→ WORK ITEM
Copy out each line below exactly as it appears.

========================================================================

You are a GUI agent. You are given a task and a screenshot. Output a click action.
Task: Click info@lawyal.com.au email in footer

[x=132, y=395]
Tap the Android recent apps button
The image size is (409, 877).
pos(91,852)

========================================================================

→ FINAL ANSWER
You are a GUI agent. You are given a task and a screenshot. Output a click action.
Task: Click info@lawyal.com.au email in footer

[x=132, y=395]
Tap the Android recent apps button
The image size is (409, 877).
pos(91,852)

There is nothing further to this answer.